Output only the lines starting at the one containing "Task: Collapse the 已更改项 tree group" and ending at the one containing "Action: click(37, 231)" as a two-column CSV with the headers instruction and response, each row pairing a text with its answer in quoted fields with line breaks turned into spaces. Leave the pictures out.

Extracted records:
┌────────

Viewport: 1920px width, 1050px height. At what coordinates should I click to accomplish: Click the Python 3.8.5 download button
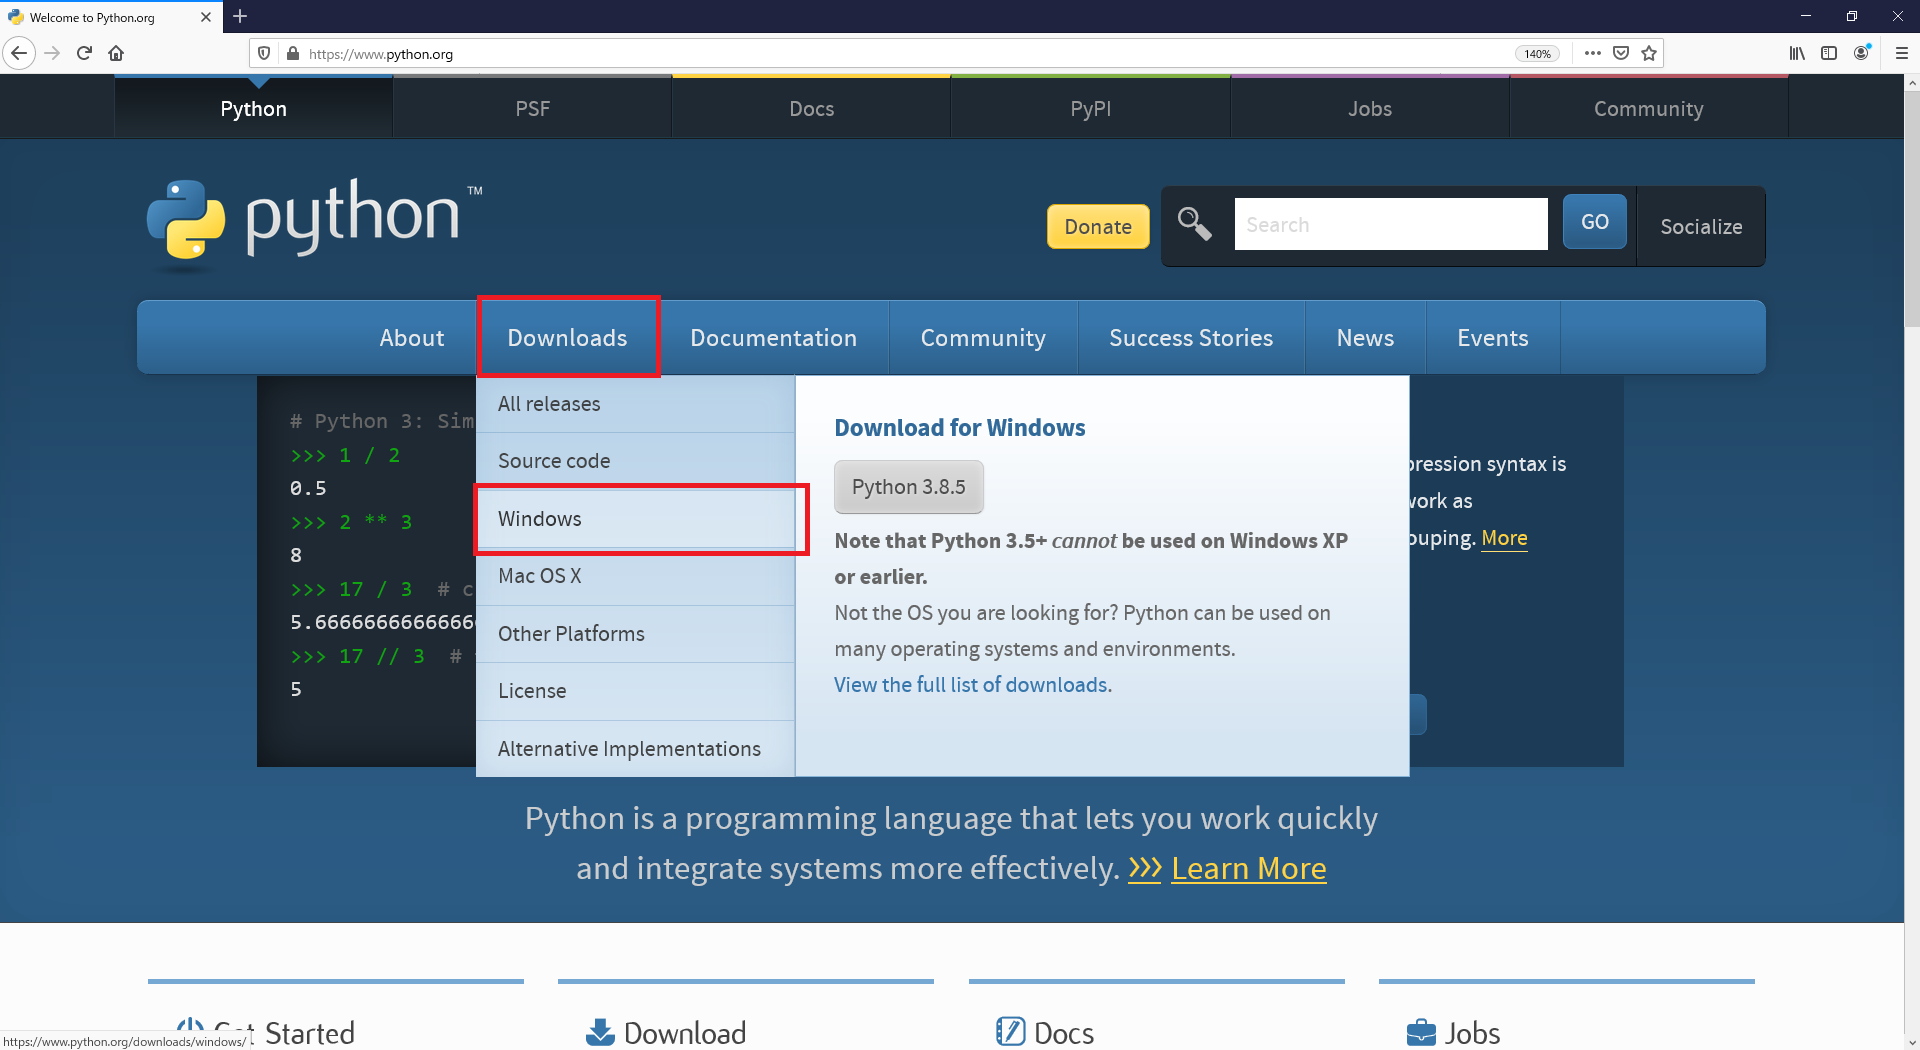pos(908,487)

└────────
┌────────

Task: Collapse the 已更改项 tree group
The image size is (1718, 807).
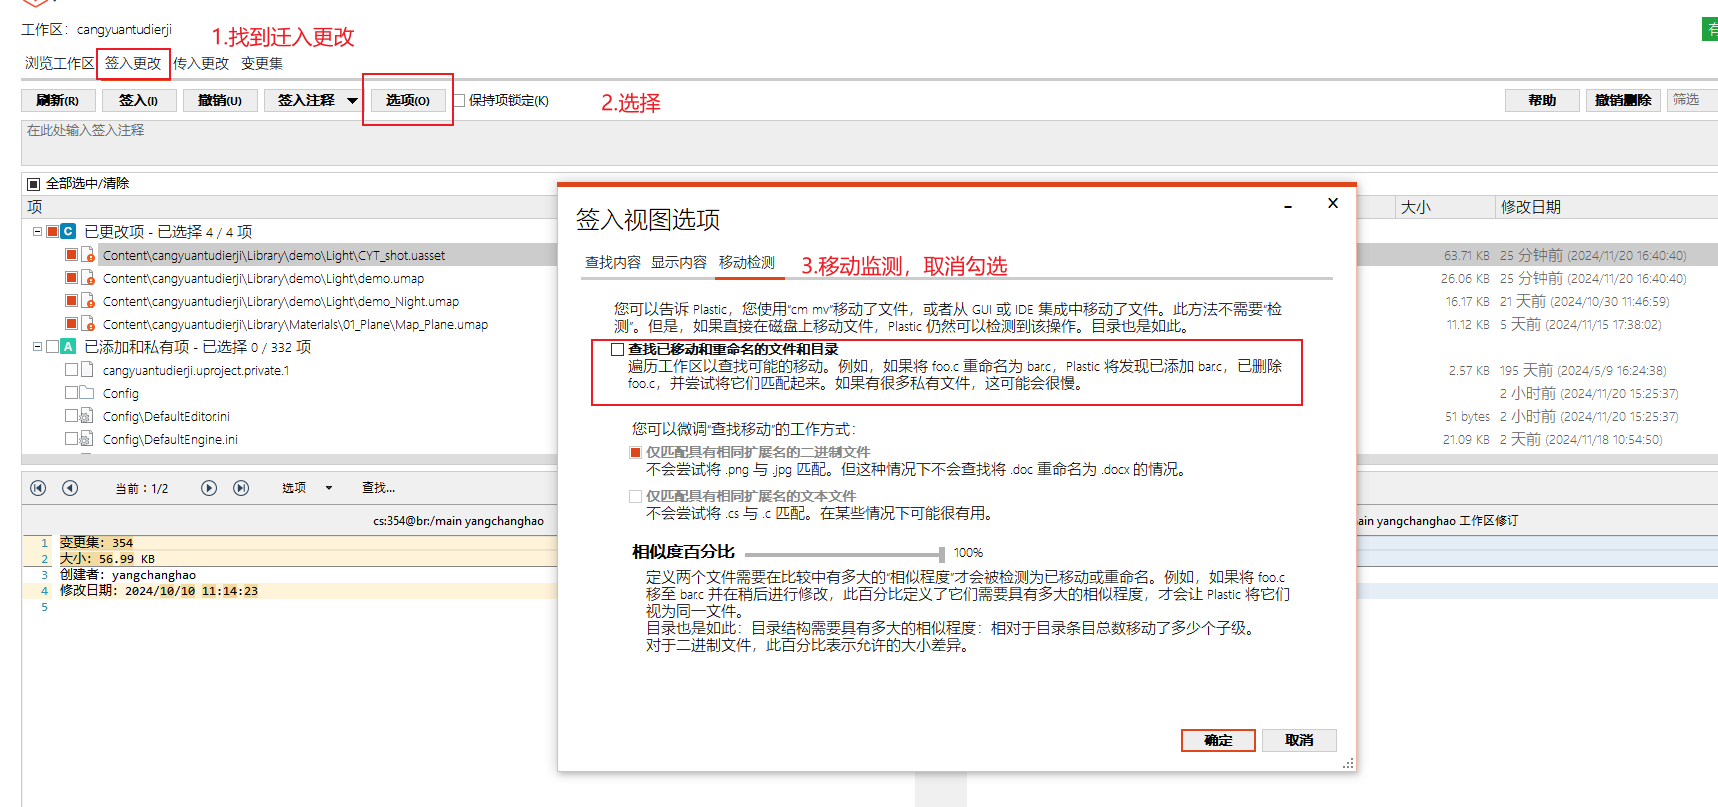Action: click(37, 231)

└────────

The completed task:
instruction,response
"Task: Collapse the 已更改项 tree group The image size is (1718, 807).","Action: click(37, 231)"